Scientific classification
- Kingdom: Plantae
- Clade: Tracheophytes
- Clade: Angiosperms
- Clade: Eudicots
- Clade: Rosids
- Order: Myrtales
- Family: Myrtaceae
- Genus: Backhousia
- Species: B. oligantha
- Binomial name: Backhousia oligantha A.R.Bean

= Backhousia oligantha =

- Genus: Backhousia
- Species: oligantha
- Authority: A.R.Bean
- Conservation status: CR

Species of plant in the myrtle family

Backhousia oligantha, commonly known Stony Creek backhousia, is a rare and critically endangered species of plant in the family Myrtaceae. This species is endemic to South-East Queensland and Central Queensland. The small tree has an unusual growth habit, with colonies of many prostrate shoots and many stems from one genotype. At the type location, there are 100 to 200 stems in six clumps, possibly with only six unique individuals. The epithet oligantha is derived from the Greek language, meaning 'few flowers'.

==Distribution and habitat==
Backhousia oligantha mostly confined to the areas of Biggenden with an outlier population located on Mount Archer in Rockhampton. The Biggenden population grows in three separate sublocations where one occurs in Mount Walsh National Park, one at Mount Biggenden, and one East of Didcot, Queensland, near Degilbo Timber Reserve 1.

This species occurs in Araucarian (Araucaria cunninghamii) microphyll vine-forest.
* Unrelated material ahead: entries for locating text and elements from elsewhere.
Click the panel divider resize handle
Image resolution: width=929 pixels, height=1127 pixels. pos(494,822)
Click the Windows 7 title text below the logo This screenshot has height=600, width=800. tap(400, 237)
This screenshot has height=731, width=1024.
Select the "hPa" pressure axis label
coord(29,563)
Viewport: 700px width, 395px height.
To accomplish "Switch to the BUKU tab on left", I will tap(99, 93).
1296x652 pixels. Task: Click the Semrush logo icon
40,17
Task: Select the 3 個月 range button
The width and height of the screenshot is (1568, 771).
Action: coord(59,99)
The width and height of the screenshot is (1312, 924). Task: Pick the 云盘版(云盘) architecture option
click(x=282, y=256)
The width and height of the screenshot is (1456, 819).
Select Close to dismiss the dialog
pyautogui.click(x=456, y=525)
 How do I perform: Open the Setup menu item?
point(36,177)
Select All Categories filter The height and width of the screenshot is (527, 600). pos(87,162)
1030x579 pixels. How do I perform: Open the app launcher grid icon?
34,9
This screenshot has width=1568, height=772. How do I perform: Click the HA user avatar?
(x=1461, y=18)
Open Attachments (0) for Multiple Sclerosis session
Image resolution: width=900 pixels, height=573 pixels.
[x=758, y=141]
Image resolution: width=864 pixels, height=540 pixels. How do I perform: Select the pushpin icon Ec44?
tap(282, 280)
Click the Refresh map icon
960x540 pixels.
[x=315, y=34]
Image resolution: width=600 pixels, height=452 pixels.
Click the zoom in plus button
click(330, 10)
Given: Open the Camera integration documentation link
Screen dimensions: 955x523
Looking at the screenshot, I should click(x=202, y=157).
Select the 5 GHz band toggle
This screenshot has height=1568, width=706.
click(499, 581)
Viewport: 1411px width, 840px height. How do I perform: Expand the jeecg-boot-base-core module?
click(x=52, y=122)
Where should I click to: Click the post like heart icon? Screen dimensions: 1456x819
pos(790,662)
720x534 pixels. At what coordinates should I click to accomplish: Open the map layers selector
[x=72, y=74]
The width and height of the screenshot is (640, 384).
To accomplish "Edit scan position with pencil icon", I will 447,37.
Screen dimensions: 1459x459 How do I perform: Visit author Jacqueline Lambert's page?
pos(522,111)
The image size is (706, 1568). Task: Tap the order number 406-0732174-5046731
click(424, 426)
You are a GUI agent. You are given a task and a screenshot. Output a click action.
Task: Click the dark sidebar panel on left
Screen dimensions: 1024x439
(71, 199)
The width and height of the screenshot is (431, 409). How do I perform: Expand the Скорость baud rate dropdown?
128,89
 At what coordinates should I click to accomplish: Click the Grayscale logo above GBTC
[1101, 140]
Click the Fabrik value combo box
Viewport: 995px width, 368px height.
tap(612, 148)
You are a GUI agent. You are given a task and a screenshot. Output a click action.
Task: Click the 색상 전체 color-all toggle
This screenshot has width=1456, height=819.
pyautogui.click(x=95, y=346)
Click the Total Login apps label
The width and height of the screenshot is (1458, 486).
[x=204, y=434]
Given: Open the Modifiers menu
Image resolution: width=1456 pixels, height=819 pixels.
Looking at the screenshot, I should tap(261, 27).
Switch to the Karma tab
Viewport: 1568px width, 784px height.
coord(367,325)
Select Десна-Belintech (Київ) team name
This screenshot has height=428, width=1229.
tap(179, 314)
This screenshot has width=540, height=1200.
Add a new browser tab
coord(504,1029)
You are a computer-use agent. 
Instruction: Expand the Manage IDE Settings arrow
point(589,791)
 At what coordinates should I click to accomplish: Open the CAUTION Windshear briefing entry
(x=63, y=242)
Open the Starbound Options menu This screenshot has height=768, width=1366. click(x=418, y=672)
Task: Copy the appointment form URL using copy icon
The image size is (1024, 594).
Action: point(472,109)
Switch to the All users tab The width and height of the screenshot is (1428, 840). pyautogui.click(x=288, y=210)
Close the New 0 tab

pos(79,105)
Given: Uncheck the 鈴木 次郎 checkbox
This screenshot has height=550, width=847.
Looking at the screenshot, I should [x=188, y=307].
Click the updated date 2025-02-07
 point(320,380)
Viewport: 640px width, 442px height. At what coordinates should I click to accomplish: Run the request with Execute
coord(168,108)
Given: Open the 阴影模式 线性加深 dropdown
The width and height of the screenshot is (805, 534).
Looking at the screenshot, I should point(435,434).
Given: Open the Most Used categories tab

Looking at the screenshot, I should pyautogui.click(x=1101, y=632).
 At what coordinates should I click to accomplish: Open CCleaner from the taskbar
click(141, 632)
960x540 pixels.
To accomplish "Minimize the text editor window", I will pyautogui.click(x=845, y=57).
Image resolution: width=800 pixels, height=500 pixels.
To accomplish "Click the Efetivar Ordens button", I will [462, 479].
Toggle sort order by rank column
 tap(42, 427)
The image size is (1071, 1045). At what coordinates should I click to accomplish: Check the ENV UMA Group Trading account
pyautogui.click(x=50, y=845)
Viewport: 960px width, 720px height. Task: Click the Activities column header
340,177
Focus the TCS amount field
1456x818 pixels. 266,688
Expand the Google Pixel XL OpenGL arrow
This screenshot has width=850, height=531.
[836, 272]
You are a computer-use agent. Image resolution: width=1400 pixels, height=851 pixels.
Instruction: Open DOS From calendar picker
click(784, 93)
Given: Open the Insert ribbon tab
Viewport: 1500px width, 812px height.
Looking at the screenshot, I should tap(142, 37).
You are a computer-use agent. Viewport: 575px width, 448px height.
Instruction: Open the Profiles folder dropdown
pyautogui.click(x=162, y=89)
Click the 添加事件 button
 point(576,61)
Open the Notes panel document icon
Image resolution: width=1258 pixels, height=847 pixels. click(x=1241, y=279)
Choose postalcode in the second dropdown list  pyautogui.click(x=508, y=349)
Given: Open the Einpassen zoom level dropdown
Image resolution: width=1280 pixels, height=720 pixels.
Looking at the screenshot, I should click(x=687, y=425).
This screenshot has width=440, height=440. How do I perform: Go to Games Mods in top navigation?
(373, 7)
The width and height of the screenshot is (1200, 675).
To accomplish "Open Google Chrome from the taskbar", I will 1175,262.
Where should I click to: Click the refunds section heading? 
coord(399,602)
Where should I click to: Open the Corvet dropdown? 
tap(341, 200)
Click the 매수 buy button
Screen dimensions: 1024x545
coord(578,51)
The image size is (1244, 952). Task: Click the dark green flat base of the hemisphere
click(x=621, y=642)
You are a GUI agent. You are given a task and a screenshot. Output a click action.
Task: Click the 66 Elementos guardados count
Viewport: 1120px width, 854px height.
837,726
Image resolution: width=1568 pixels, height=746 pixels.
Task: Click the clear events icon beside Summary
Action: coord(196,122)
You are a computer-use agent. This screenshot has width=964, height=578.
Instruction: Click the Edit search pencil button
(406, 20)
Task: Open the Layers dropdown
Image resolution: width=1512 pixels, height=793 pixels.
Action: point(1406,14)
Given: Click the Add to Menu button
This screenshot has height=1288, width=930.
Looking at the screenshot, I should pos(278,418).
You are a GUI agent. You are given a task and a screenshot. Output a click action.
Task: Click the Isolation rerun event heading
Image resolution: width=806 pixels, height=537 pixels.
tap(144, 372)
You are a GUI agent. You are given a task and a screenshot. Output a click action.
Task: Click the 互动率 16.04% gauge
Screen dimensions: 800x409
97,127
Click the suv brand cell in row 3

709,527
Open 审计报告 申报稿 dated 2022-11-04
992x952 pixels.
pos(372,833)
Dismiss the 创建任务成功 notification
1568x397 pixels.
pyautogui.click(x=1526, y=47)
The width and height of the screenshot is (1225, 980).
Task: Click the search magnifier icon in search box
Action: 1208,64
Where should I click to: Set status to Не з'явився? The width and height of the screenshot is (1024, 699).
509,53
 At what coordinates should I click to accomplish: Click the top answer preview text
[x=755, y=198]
This species associated with Backhousia oligantha include Alectryon diversifolius, Canthium odoratum, and Gossia bidwillii

==Phenology==
Flowering has been observed in November with fruiting occurring in February.

==Conservation status==
Backhousia oligantha is listed as "critically endangered" under the Queensland Nature Conservation Act 1992. It is not listed under the Australian Environment Protection and Biodiversity Conservation Act 1999. In 2021, Backhousia oligantha status was changed from endangered to critically endangered.